Digital Lifestyle

Children begin using consumer electronic devices at an average age of 6.7 years old, according to The NPD, up from an average age of 8.1 in the research firm’s 2005 study. A mother sues her daughter’s best friend over the loss of an iPod. Meanwhile, a British government study reports that robots could one day demand the same citizen’s rights as humans.

Welcome to the Digital Lifestyle Ubertrend, or the “marriage between man and machine.” As technology weaves itself ever more tightly into the fabric of life, the timbre of humankind is changing. Slim attaché cases have disappeared only to be replaced by carrying cases with wheels and retractable handles, better to carry those 10 extra pounds of digital gear. Automobiles are now chosen based on their compatibility with Apple’s iPod:

Meet the 4,000-pound iPod peripheral. The 2008 Cadillac CTS, pictured above, interfaces directly with Apple’s popular player, has a 40GB hard drive than can “TiVo” radio broadcasts, plus a host of other digital lifestyle features.

More than 50 million people worldwide have donned avatars, or “digital masquerades,” to play in remarkable virtual replicas of our real worlds, such as Rexon’s MapleStory or Second Life. Classic human dialog is being replaced by terminology heavily influenced by technology, from multitasking to crashing to googling to photoshoping to blirting (flirting by BlackBerry) to texting.

For many, e-mail resembles a cocaine addiction.
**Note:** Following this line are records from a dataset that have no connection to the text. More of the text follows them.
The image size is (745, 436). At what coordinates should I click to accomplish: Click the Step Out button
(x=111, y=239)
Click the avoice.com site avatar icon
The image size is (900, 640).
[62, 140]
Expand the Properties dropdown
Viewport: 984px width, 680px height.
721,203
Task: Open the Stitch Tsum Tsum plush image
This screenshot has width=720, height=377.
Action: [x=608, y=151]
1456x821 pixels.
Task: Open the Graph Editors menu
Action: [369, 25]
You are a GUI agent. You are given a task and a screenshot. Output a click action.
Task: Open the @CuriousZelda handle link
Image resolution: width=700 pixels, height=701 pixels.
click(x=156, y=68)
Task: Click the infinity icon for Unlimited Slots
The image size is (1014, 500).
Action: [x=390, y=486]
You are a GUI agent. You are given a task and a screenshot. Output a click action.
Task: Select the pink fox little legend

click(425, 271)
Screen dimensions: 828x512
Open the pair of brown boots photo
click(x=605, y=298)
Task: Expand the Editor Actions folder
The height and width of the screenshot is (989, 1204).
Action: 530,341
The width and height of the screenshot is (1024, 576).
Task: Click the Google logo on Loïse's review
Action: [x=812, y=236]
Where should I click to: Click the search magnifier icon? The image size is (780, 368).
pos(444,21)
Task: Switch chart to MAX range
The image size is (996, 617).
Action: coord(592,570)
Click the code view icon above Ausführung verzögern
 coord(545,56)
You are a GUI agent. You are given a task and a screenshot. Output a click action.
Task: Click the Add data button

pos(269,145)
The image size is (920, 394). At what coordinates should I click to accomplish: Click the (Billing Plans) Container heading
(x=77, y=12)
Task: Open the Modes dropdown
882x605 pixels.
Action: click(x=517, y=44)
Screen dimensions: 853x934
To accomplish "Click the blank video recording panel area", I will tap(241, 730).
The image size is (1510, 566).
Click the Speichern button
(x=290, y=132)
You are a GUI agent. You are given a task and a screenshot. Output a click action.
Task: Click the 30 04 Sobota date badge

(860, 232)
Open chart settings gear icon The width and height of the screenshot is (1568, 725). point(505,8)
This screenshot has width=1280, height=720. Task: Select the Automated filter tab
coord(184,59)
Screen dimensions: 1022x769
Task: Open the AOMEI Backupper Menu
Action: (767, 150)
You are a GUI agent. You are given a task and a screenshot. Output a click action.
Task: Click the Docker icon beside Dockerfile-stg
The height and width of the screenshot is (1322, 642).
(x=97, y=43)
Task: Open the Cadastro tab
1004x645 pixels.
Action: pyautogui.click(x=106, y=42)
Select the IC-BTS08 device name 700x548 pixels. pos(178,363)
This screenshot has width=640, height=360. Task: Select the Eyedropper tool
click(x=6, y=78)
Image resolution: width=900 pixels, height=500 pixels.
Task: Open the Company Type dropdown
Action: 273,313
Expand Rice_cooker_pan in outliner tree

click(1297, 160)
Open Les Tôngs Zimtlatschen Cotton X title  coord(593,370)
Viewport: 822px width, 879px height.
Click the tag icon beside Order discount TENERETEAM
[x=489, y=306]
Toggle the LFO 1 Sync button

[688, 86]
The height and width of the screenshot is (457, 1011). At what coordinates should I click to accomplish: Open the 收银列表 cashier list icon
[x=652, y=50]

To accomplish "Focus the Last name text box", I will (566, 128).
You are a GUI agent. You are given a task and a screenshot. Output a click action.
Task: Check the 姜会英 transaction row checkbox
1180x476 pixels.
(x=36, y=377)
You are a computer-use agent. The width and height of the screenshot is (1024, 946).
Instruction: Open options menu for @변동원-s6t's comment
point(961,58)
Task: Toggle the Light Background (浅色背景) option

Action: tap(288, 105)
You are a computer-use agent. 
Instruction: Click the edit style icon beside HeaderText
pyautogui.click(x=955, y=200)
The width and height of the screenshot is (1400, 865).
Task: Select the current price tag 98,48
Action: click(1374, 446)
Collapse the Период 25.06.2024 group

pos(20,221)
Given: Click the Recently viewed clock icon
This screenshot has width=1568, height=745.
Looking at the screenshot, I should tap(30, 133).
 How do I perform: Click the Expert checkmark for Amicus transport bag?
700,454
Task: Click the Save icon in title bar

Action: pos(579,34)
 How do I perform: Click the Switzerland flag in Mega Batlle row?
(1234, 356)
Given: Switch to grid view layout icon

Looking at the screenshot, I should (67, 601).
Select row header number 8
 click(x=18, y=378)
In fact, the ubiquitous BlackBerry, now used by some 8 million consumers, is popularly known as the “CrackBerry.” The result of all this digital interaction is that human relationships are being affected in ever so subtle ways.

The New York Times reported in August 2006 that “as the number of home wireless networks grows, laptops — along with Treos, BlackBerries and other messaging devices — are migrating into the bedroom and onto the bed.” In other words, technology’s most important tools are inserting themselves like a “digital enfant terrible” into the relationships of life.

In online chat forums, consumers are increasingly referring to their laptops as their “lappy” — suggesting that computers have become an extension of the user’s persona, and deserving of a pet name.

Nike Chairman and Founder Phil Knight recently announced that all of it running shoes would be “iPodified” – able to accept a Bluetooth transmitter that reports wirelessly from your running shoes to your iPod headset how many calories you’ve lost and how far you’ve run.

A long line has formed in San Francisco. Harry Potter movie? No. Celebrity picture signing? No, it’s “iDay”: the Apple iPhone line on June 29, 2007.

Is it any wonder that we’re increasingly becoming addicted to this lifestyle? As Canadian Daneane Gallardo once told BusinessWeek, “I stopped watching TV a month and a half ago. If I didn’t have to eat, pee and have sex, probably I’d have no need for the 3-D world.”

Now that’s a digital lifestyle indeed.